La communication groupale apparaît donc comme un processus qui peut troubler les limites du soi. Lorsque ces limites sont incertaines et que le sentiment d’identité est fragile, la multiplicité des regards peut entraîner un sentiment de « dépersonnalisation » dont témoigne par exemple Paul : « Dans le groupe, je ne savais plus trop si j’étais réuni avec des gens, si j’étais véritablement moi ou si j’étais dans les autres. »

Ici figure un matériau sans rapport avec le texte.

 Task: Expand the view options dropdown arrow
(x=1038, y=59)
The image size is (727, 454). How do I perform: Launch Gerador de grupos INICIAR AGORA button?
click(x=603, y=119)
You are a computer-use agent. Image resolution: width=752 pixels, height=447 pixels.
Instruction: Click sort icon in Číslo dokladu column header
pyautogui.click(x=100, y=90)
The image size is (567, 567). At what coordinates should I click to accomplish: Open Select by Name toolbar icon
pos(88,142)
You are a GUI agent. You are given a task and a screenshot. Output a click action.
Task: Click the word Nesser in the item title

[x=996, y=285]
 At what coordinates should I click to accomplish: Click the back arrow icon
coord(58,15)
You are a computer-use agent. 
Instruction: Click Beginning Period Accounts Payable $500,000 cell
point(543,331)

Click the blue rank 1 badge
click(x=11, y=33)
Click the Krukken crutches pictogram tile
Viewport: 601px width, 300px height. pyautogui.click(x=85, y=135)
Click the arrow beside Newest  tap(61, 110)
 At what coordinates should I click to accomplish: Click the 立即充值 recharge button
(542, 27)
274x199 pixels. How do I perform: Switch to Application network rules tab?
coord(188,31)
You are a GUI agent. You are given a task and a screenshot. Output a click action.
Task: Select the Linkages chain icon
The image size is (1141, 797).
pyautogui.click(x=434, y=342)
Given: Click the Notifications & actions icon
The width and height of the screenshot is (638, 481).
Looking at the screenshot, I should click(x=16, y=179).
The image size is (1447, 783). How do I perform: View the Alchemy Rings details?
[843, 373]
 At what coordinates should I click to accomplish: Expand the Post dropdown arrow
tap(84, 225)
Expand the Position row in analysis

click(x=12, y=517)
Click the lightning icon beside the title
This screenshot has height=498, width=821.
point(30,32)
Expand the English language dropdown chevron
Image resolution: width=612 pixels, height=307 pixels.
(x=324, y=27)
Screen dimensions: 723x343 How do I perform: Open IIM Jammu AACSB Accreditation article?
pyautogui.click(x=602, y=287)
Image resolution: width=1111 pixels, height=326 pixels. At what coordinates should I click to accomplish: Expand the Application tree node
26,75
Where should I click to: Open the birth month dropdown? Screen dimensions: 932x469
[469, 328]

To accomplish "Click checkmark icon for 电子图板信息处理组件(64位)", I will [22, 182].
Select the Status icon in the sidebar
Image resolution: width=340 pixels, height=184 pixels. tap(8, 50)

Ce sont ces craintes que le sujet éprouve, face à la situation, qu’il tend à projeter sur le groupe et qui lui reviennent de l’extérieur comme une menace pesant sur son individualité et son identité ; elles se renforcent les unes les autres dans un mouvement circulaire que décrit bien Régine : « Dès le début, le groupe m’évoque la peur du vide, le malaise devant une situation facteur d’instabilité. L’angoisse s’amplifie du fait qu’il faut absolument réussir à prendre sa place afin d’être reconnue. On a aussi peur de la réaction du groupe contre nous. On se sent vulnérable […]. Le groupe est vécu comme exerçant une forte pression sur les individus, ce qui nous donne l’impression que notre individualité est soumise, dépendante vis-à-vis de lui. »

L’expérience groupale a, on le constate, un effet grossissant sur des réac- tions qui sont observables aussi dans la vie quotidienne, mais souvent de façon plus atténuée.